Sostratos held his nephew with exaggerated care, as if afraid Polydoros were about to leap from his arms and precipitate himself headfirst onto the dirt of the courtyard at Damonax’s house. For all his care, both Erinna and a wet nurse hovered close by, ready to snatch the baby out of his inexperienced hands.
Trying to reassure them that he had some idea what he was doing, he said, “He sure looks a lot better than he did right after he was born.”
His sister scowled. “What was wrong with him right after he was born?” she demanded in irate tones.
“He looked just fine, I’ll have you know,” the wet nurse added.

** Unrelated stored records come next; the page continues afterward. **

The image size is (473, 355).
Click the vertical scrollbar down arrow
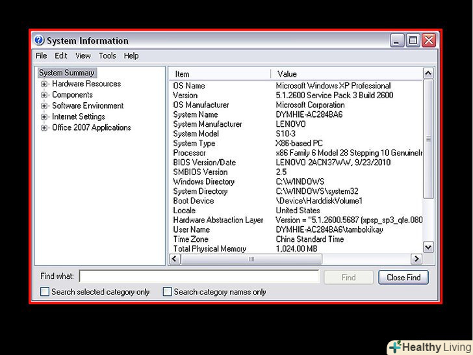tap(428, 247)
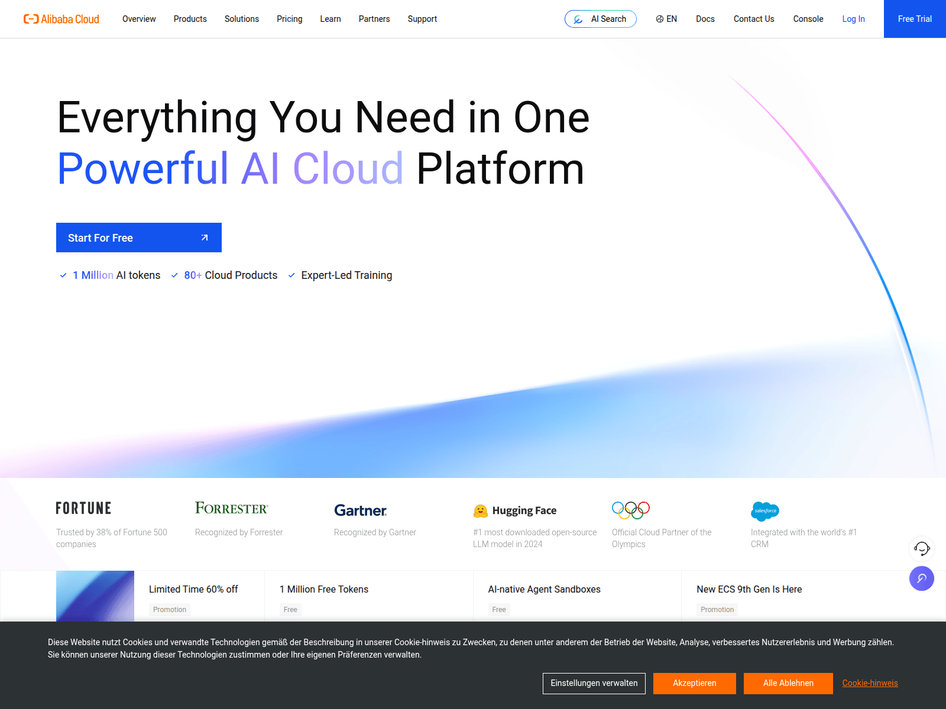Click the Olympic rings logo
This screenshot has height=709, width=946.
coord(630,510)
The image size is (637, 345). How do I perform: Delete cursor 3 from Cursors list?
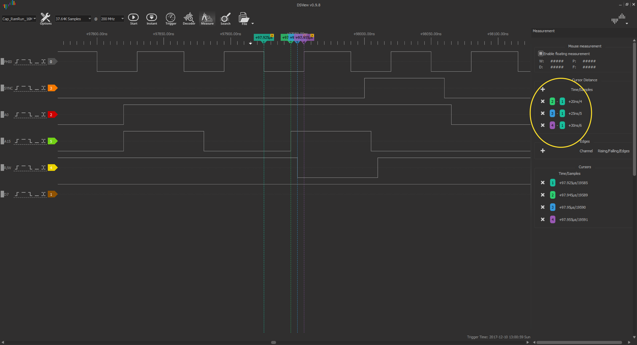pos(543,207)
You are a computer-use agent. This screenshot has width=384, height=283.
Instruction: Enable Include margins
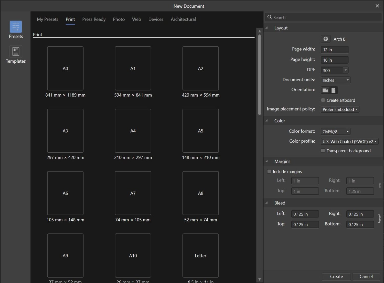click(x=269, y=171)
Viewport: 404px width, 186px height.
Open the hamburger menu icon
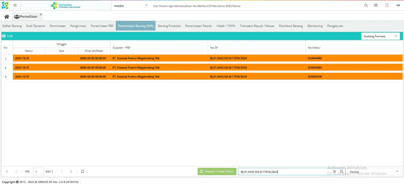[x=15, y=5]
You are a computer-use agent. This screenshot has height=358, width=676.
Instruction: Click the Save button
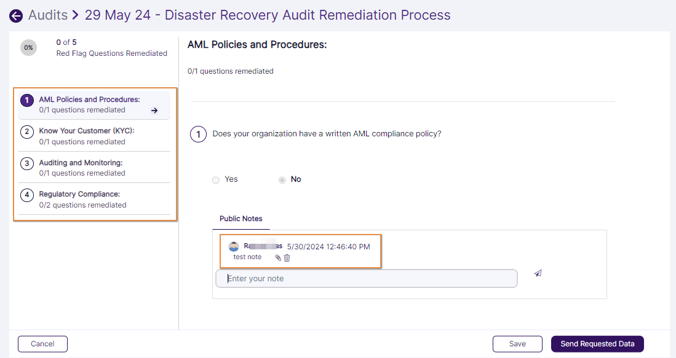pyautogui.click(x=517, y=344)
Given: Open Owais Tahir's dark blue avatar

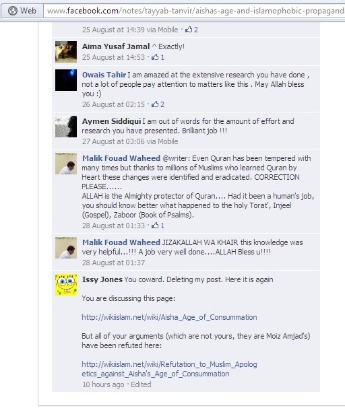Looking at the screenshot, I should (x=66, y=80).

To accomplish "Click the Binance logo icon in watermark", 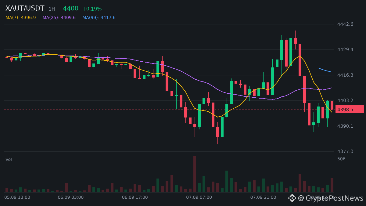I will click(x=292, y=198).
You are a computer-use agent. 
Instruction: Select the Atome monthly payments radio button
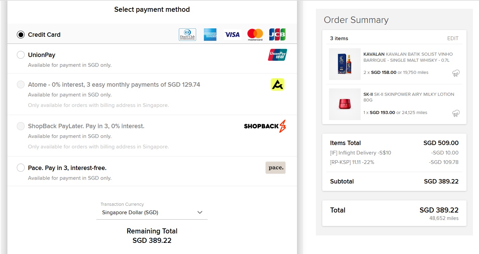click(x=21, y=85)
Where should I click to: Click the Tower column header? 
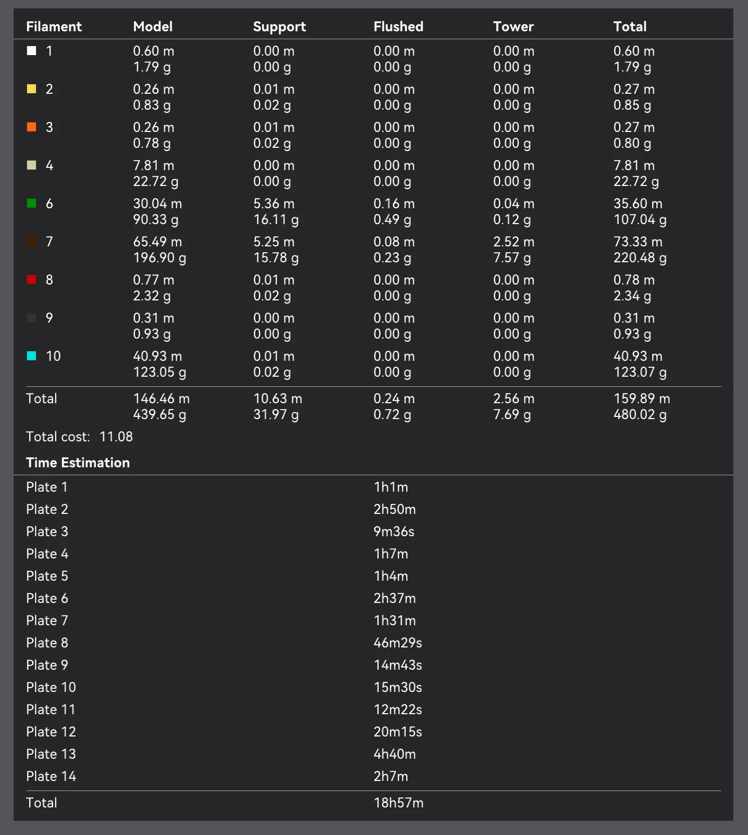[x=513, y=26]
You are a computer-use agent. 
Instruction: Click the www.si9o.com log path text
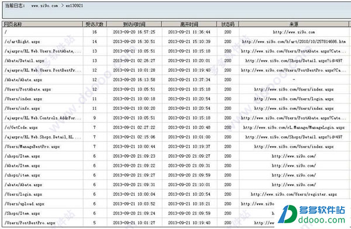coord(44,6)
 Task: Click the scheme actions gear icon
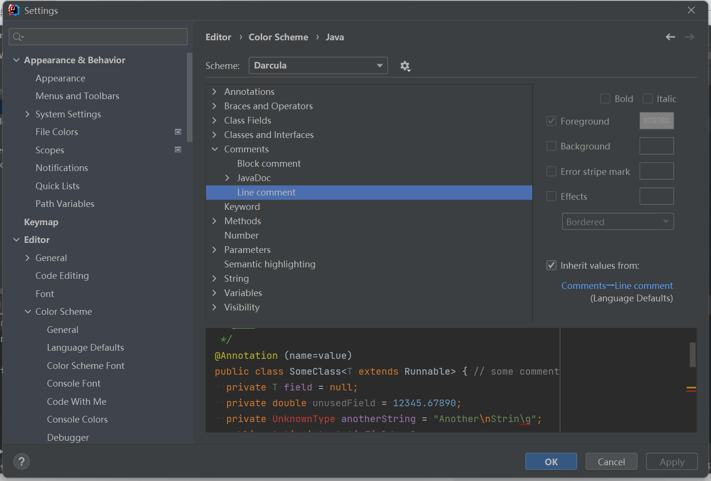(x=405, y=66)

“All right. All right. Fine. I didn’t mean anything by it,” Sostratos said hastily. The women relaxed. Sostratos looked down at Polydoros. The baby was a healthy pink now, not the reddish-purple color he’d been. His head had been almost cone-shaped. It was much rounder now, and getting more so each time Sostratos saw him. Even his expression seemed more alert, less confused, than it had when he first came into the world.